È stata una mattinata di emozioni, di condivisione e di scoperta quella di giovedì scorso (16 ottobre) all’Istituto di Istruzione superiore “Marconi Pieralisi” di Jesi per celebrare la nona edizione degli “Erasmus days”. L’incontro era dedicato alle opportunità europee e alle esperienze vissute da studenti e docenti nel programma Erasmus+VET. Il titolo dell’evento, organizzato dalla docente Rita Armati, referente “Erasmus e progetti comunitari”, in collaborazione con “Europe Direct” Regione Marche e con il patrocinio del Comune di Jesi, era proprio “I progetti comunitari: un’opportunità per il nostro Istituto”.
Dopo i saluti della dirigente scolastica Maria Rita Fiordelmondo e la presentazione del progetto da parte della professoressa Armati, sono intervenuti l’assessora alla Pubblica istruzione del comune di Jesi Emanuela Marguccio, il consigliere comunale, nonché membro della rete dei consiglieri locali nell’Unione europea (Eulc) Giacomo Mosca, e la rappresentante di “Europe Direct” per conto della Regione Marche Marisa Celani.

La dirigente Fiordelmondo ha rivolto il suo ringraziamento «a tutti coloro che hanno reso possibile questa giornata di confronto e ispirazione. È anche per merito di progetti come l’Erasmus che possiamo costruire insieme un futuro sempre più europeo».
L’assessora Marguccio ha messo in evidenza come «le storie di successo formativo e di crescita personale siano state rese possibili grazie alle opportunità offerte dall'Europa e all'impegno dell’Istituto “Marconi Pieralisi” che ha creduto e crede con forza nelle potenzialità dei giovani».

Giacomo Mosca ha condiviso con studenti e studentesse la sua esperienza nella rete dei consiglieri locali nell’Unione europea e ha sottolineato «l'importanza di sentirsi cittadini europei, oltre che italiani, come voi stessi avete sperimentato con l’Erasmus, che è un segno di quanto l'Europa sia molto più vicina di quello che pensiamo. Grazie anche alle esperienze all’estero si possono sviluppare una coscienza e uno spirito critico rispetto a ciò che li circonda, perché piccoli gesti possono e fanno la politica tutti i giorni».

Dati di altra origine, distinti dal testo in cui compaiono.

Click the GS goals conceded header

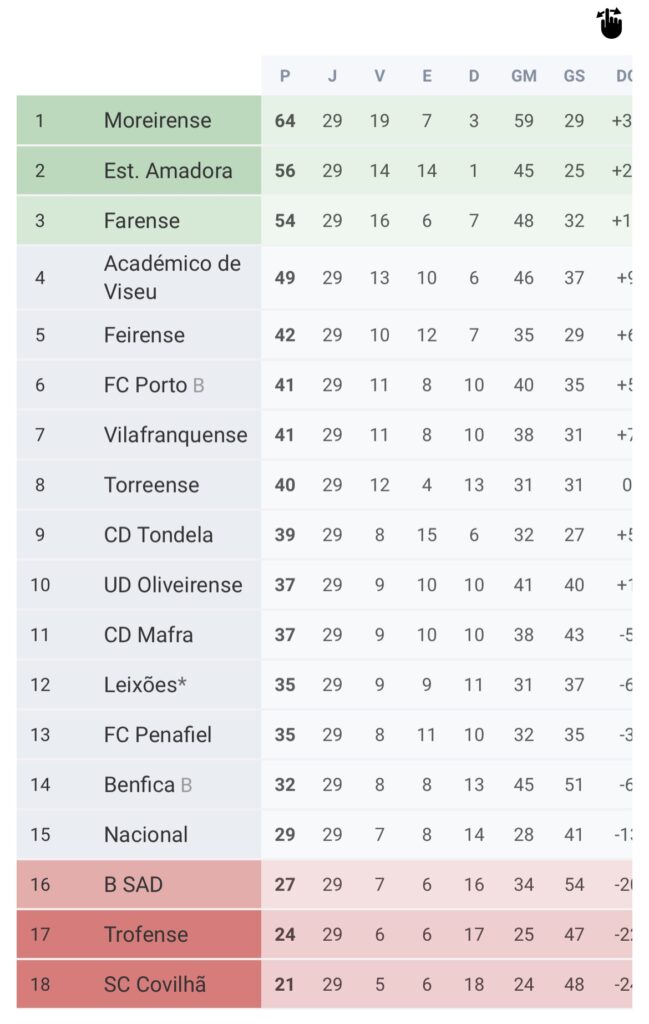tap(574, 76)
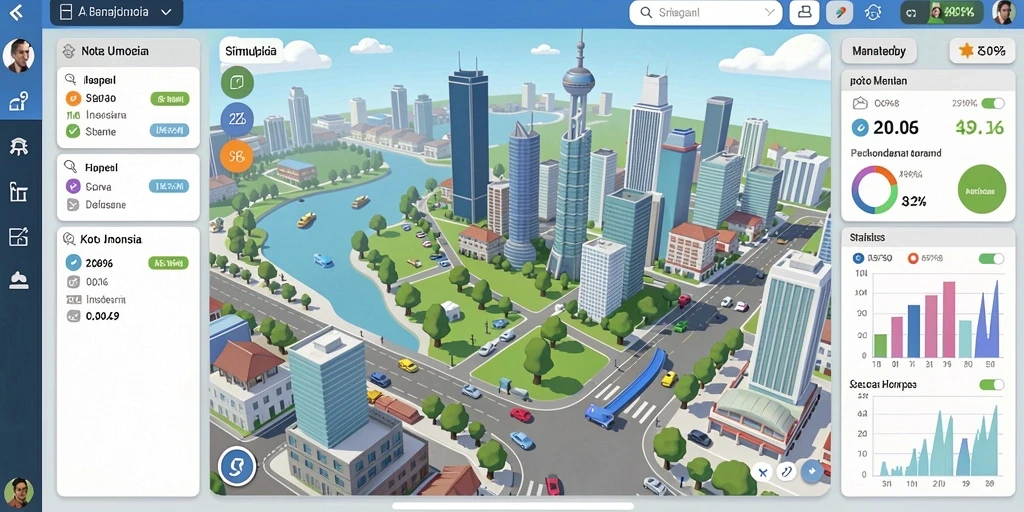Screen dimensions: 1024x512
Task: Click the multicolor donut chart showing 32%
Action: (875, 190)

Per la docente Armati «la ricchezza e l’entusiasmo delle testimonianze ascoltate dai nostri studenti e docenti, protagonisti nei vari percorsi di mobilità Erasmus+ 2024-25, confermano e rafforzano l’impegno e la volontà dell’Istituto di continuare a cogliere le opportunità offerte dai progetti comunitari. Si tratta di strumenti di esperienze uniche oltre i confini fisici e culturali del proprio Paese, che permettono ai beneficiari di vivere da protagonisti la ricchezza della diversità e un’Europa a loro più vicina».
A seguire, studenti e docenti protagonisti dei progetti Erasmus+VET (short, long e staff mobility), in sette diverse destinazioni europee, hanno condiviso le proprie esperienze, raccontando come l’Europa sia diventata un’occasione di crescita personale, inclusione, apertura culturale e scoperta del mondo del lavoro.
Le mobilità dei docenti hanno avuto come mete l’Irlanda (Dublino) e la Finlandia (Helsinki) mentre quelle degli alunni Barcellona, Berlino, Dublino, Cork, Maribor e Malaga.